### Description of the task
Report all lines below with the word "Судновий".

### Supplied information
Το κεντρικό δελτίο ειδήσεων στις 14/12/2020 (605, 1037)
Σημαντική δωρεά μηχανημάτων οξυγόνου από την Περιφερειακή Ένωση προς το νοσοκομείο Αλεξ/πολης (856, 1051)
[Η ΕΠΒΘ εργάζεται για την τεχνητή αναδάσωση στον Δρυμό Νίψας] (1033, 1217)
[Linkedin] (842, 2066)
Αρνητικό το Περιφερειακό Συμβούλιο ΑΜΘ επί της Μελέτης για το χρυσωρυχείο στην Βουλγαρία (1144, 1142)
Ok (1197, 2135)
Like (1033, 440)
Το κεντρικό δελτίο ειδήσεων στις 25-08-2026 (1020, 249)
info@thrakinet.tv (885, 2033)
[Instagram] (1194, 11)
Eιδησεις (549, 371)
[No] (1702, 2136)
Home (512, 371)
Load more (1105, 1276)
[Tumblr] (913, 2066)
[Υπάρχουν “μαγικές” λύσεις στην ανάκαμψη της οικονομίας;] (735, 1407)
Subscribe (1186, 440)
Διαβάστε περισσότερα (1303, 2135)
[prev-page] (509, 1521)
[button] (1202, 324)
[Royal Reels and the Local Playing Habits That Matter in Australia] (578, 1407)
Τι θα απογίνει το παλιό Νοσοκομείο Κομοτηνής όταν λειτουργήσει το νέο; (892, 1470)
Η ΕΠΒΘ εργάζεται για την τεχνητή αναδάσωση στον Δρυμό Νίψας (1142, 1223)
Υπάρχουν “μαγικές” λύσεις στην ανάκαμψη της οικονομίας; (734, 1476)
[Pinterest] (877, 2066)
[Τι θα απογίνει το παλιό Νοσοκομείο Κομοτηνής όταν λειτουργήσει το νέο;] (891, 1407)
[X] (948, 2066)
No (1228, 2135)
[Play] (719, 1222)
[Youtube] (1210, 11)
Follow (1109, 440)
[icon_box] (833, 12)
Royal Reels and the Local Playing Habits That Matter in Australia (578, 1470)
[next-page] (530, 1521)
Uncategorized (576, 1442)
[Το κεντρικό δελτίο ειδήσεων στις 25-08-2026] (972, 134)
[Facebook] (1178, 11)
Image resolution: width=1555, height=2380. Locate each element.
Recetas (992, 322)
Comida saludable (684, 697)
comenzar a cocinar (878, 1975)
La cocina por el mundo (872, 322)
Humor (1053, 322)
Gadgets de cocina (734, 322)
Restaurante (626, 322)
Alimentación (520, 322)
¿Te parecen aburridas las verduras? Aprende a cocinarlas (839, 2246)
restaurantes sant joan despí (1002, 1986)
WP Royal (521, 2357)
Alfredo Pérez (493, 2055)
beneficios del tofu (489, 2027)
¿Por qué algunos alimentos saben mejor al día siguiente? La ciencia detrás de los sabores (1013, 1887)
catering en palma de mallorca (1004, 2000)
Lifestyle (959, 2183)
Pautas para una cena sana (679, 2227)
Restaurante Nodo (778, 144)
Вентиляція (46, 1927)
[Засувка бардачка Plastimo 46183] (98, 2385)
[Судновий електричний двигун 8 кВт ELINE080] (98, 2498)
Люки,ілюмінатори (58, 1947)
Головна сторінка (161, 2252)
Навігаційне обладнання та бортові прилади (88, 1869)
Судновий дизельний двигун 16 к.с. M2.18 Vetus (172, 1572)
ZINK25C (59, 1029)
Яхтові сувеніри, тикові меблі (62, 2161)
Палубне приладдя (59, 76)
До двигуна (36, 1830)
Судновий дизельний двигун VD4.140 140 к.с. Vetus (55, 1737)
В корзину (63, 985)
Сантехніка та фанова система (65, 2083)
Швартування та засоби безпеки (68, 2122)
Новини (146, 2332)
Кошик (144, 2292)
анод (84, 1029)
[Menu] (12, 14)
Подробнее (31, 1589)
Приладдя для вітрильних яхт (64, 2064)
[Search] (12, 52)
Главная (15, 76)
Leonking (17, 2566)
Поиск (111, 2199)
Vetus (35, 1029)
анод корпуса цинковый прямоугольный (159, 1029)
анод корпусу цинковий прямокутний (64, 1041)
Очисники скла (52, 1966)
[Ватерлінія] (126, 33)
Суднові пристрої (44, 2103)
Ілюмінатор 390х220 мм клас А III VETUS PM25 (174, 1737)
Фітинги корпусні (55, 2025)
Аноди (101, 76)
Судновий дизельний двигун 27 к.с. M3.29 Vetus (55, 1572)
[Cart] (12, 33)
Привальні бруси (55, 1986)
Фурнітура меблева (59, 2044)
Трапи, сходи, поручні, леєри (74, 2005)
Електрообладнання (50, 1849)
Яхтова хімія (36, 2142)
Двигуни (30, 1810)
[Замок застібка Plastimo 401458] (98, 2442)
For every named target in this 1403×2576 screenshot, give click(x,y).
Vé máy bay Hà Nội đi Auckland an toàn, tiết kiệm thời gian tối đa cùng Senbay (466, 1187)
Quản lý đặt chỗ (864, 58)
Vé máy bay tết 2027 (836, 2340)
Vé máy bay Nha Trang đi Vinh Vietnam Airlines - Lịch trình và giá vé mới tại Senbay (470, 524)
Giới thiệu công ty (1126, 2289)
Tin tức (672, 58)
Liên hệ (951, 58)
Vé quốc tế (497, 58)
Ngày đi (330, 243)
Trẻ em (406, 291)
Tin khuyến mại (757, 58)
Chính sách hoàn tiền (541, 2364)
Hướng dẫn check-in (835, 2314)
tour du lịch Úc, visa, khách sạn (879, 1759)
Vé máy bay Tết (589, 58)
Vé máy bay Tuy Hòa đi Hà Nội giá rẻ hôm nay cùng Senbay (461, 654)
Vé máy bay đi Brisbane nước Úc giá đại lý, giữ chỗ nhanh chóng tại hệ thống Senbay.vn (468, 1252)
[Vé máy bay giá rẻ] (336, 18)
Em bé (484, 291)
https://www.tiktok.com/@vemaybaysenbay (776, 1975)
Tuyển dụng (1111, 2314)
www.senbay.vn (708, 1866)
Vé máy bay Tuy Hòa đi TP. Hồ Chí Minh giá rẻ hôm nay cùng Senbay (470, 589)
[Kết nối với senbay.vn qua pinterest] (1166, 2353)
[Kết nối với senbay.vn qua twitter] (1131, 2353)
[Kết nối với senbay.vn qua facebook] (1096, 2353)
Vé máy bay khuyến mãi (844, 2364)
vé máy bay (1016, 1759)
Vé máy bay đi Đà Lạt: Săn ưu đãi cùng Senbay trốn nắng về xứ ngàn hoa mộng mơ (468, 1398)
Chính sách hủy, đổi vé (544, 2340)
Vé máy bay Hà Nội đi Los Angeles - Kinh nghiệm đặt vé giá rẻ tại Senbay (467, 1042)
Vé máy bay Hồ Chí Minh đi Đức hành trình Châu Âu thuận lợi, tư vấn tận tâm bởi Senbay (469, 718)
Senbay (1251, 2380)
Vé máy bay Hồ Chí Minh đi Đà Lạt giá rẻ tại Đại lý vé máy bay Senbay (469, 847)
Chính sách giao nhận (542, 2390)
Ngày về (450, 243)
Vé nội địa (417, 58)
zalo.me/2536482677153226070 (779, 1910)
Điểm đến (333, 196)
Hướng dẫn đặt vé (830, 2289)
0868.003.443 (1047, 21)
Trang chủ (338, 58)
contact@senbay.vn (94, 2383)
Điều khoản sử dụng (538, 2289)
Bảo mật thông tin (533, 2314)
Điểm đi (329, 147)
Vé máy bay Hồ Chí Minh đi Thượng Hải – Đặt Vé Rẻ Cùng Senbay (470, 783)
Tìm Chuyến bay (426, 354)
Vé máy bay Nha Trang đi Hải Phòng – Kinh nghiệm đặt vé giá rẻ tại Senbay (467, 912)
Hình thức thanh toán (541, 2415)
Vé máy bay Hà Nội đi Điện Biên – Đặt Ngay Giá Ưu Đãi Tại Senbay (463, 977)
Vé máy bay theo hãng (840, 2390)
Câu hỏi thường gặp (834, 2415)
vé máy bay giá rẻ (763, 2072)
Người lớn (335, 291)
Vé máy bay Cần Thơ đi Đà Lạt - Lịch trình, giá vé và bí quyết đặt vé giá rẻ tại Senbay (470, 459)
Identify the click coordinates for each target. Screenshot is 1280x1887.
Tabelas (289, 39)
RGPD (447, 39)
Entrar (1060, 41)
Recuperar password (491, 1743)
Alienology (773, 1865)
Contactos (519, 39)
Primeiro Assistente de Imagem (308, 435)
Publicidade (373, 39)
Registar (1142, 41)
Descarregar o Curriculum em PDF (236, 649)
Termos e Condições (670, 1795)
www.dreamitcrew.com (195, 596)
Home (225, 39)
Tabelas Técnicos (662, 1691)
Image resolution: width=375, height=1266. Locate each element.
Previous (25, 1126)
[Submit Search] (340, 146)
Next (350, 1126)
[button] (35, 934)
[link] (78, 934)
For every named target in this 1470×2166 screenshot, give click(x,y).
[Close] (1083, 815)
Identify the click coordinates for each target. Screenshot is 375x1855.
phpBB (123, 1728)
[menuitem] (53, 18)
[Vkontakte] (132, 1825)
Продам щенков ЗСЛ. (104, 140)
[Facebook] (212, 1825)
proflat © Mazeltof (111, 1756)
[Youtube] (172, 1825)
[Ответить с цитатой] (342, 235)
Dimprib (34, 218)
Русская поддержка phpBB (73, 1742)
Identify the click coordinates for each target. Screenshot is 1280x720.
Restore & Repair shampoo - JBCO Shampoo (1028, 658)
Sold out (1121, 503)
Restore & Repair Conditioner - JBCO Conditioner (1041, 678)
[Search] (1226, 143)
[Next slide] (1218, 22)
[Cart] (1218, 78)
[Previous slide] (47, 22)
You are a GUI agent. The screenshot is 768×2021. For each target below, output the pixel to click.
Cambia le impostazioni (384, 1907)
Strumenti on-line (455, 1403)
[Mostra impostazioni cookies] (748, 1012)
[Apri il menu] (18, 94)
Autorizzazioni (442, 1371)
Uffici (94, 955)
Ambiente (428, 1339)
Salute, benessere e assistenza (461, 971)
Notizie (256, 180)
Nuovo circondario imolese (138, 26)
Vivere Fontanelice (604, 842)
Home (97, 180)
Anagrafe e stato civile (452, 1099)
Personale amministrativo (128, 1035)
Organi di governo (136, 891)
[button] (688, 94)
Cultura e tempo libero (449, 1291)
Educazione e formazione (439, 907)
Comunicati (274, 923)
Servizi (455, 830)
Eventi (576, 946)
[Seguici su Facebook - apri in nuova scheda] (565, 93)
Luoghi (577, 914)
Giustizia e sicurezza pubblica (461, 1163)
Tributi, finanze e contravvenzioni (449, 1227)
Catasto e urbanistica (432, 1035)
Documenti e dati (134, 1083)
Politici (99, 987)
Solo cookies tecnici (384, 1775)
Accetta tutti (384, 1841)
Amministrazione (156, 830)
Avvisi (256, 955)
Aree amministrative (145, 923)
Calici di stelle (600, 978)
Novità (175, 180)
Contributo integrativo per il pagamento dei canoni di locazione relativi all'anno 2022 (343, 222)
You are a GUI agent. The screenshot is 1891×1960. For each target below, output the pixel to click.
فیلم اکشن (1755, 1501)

### Problem solution
[Судновий електричний двигун 8 кВт ELINE080] (98, 2498)
Судновий дизельний двигун 16 к.с. M2.18 Vetus (172, 1572)
Судновий дизельний двигун VD4.140 140 к.с. Vetus (55, 1737)
Судновий дизельний двигун 27 к.с. M3.29 Vetus (55, 1572)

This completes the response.